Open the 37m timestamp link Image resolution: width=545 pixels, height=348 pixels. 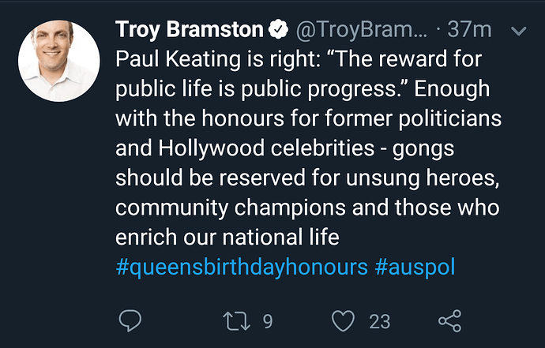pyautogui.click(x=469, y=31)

--

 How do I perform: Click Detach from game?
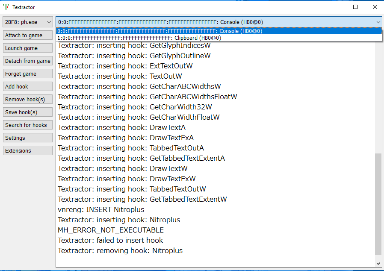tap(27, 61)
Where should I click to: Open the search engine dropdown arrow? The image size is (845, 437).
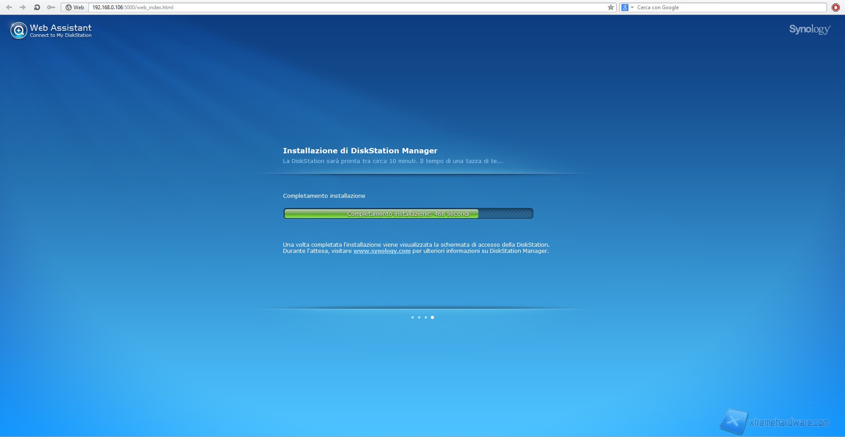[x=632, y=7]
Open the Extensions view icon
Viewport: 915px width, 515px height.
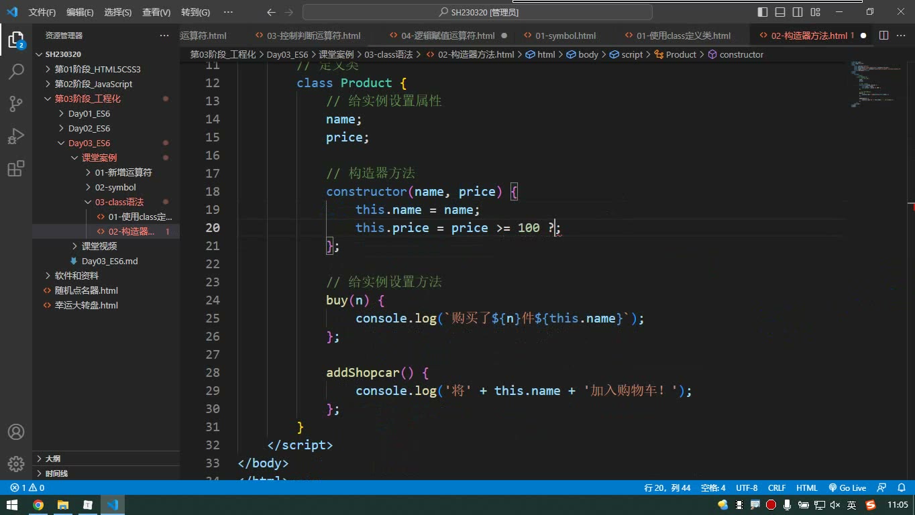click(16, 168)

* * *

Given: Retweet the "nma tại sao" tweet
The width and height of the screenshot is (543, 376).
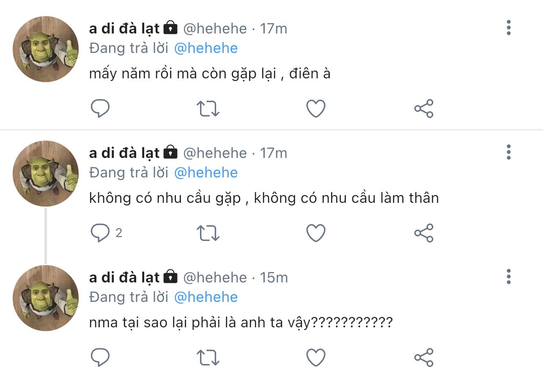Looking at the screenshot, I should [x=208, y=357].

▶ [Exercise requirements]:
Output as a numbered list, skipping any blank lines, only the lines of the rows that run from the line containing "Where should I" through the line containing "click(16, 168)", both included, and omit the pictures.

▶ [Solution]:
1. Where should I click to: Open the search engine dropdown arrow? The image size is (845, 437).
2. [x=632, y=7]
3. Open the Extensions view icon
4. Viewport: 915px width, 515px height.
5. click(16, 168)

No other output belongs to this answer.